Carbon Engineering and its U.S. partner have only just begun building the world’s largest commercial direct air capture project in Texas and are already planning a second project – one with a potential capacity of capturing 30 million tonnes of CO2 annually.
The B.C. based company – one of the leading direct air capture innovators – is already developing a half-million tonne DAC plant in Texas in the Permian Basin, in partnership with 1PointFive, a technology subsidiary of Occidental (NYSE: OXY), an American oil producer.
Carbon Engineering announced yesterday it has been contracted by 1PointFive to begin the front-end planning and engineering for DAC for a second site in Kleberg County, Texas, which will be designed to be scalable.
“The site is expected to provide access for the construction of multiple DAC facilities that would collectively remove up to 30 million tonnes of carbon dioxide from the atmosphere annually for dedicated sequestration,” Carbon Engineering said in a news release.
The first DAC site in Texas is expected to be commissioned in 2024. At an initial 0.5 million tonnes of CO2 captured per year – with a second phase or “train” taking it to 1 million tonnes – it will be the largest DAC plant in the world.
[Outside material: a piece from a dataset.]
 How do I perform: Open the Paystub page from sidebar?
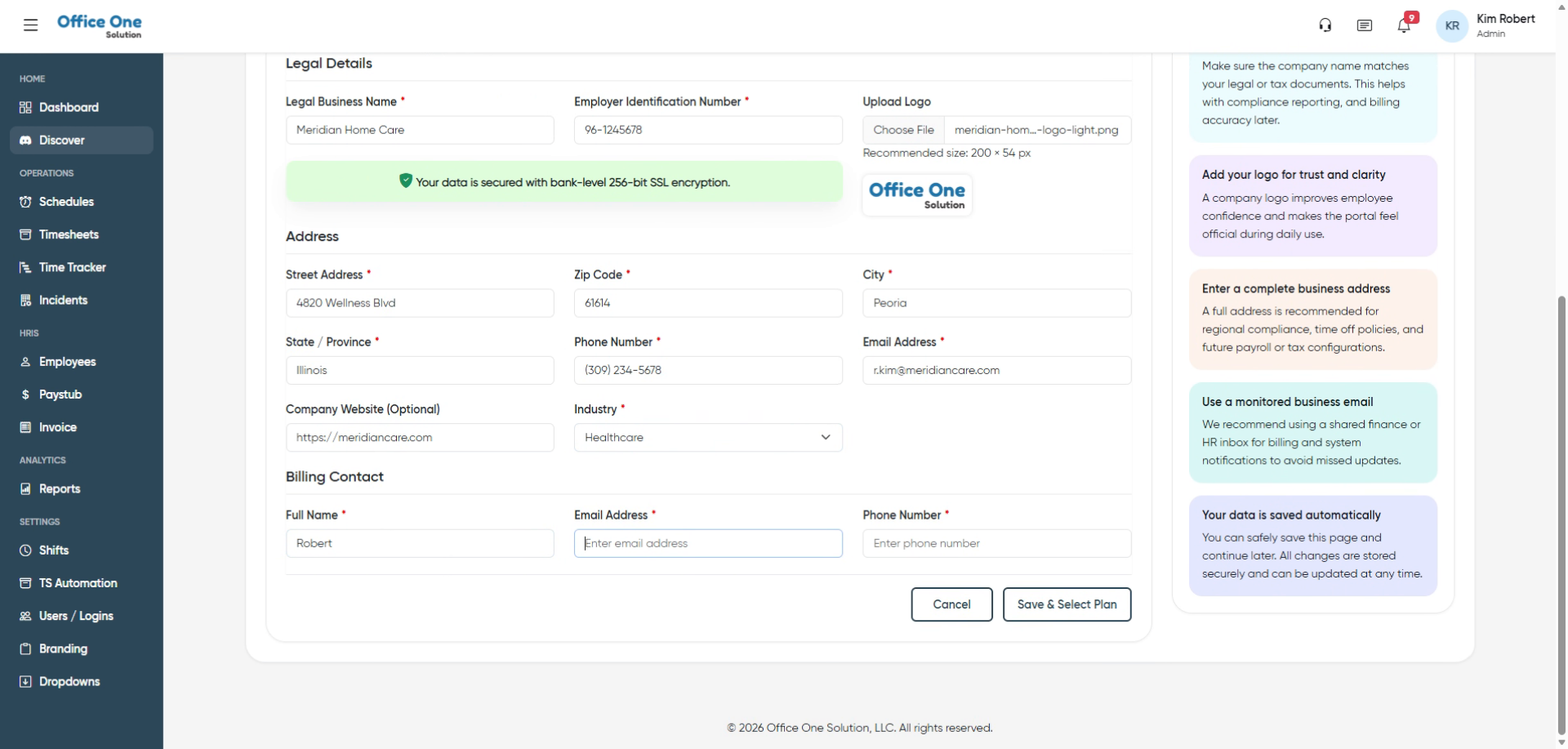coord(60,395)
“This first facility, which is only half a megatonne, will be a hundred times bigger than anything else that exists in the world,” Daniel Friedmann, former CEO of Macdonald, Dettwiler & Associates and new CEO of Carbon Engineering, told BIV News.
“And then we’re now talking about doing 30 megatonnes, which will be 60 times bigger than that.”
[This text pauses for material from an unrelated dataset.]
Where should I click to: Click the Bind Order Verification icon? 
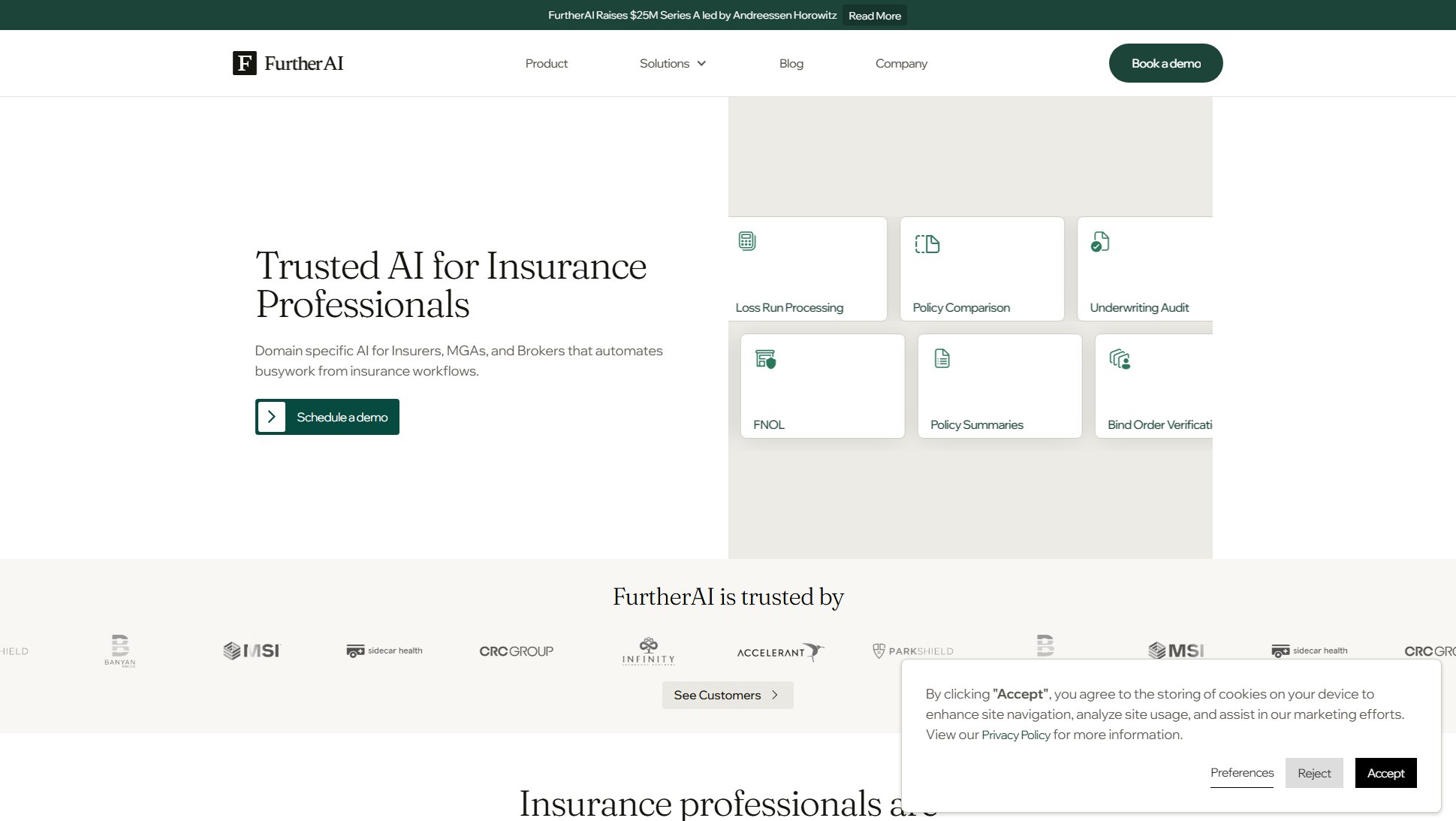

"When it begins operations in 2024, DAC 1 is set to become the world’s largest direct air capture (DAC) facility," the International Energy Agency (IEA) recently noted of the 1PointFive plant. "This landmark project is an important development that can help demonstrate the valuable and unique role of DAC for meeting net zero goals."
The CO2 captured at the first site could be used either for enhanced oil recovery, or for pure sequestration. The second site announced this week would be for pure geological sequestration.
Because of the energy inputs needed to pull CO2 out of the air, DAC is much more expensive than source-point capture (i.e. capturing CO2 directly from industrial flu stacks). But whereas point source capture makes industries carbon neutral, DAC is considered carbon negative because it would be removing CO2 that is already in the atmosphere.
Until very recently, the economics for DAC with pure sequestration were prohibitively challenging. Unless some value can be found for captured CO2 – using it for enhanced oil recovery, for example – the economics just didn’t work for DAC. But thanks to the Biden Administrations’ new Inflation Reduction Act in the U.S., DAC with pure sequestration may suddenly have a value proposition.
According to the World Resources Institute, the cost of DAC is US$250 to US$600 per tonne of CO2 captured, though projections are the costs could fall to US$150 to US$200 per tonne over the next five to 10 years.
The U.S. already had the 45Q tax credit, which provided significant subsidies for carbon capture and storage investments.
Overnight, the Inflation Reduction Act boosted the 45Q tax credit for DAC from US$50 per tonne to US$180 per tonne for pure sequestration, and from US$35 per tonne to $130 per tonne for DAC-captured CO2 used in enhanced oil recovery.
The 1PointFive business model for its DAC projects also includes selling carbon offsets. Airbus, for example, has purchased 400,000 tonnes of carbon removal credits from 1PointFive for its first DAC project in Texas.
“The government has enabled the math to all work,” Friedmann said. “There’s no doubt that the U.S. legislation is miles ahead of anything in the world, including Canada, and that we’re all going to be building our plants in the U.S., given that legislation.”
As for why Texas is poised to become such a major player in the DAC space, the Lone Star State has a couple of distinct advantages. For one, it has massive amounts of geological storage capacity, both in Texas and next door in Louisiana, thanks to all the old spent oil and gas wells there.
“When you’re looking for the best location the first thing you need to have, you need to have a place to store a lot of carbon,” Friedmann said. “Because we’re not trying to build 1 megatonne – we’re trying to build 30 megatonnes -- and we’re going to run those plants for 20, 30 years, so we have to have a lot of (storage) space.
“The second criteria is we need to run our machines on renewable electricity, otherwise we’re not moving forward.”
DAC requires a fair amount of electricity, and Texas has a substantial amount wind power. About 20% of its power comes from wind. Texas also gets about 11% of its firm power from zero-emission nuclear power.
1PointFive has ambitious plans to build 70 DAC facilities worldwide by 2035.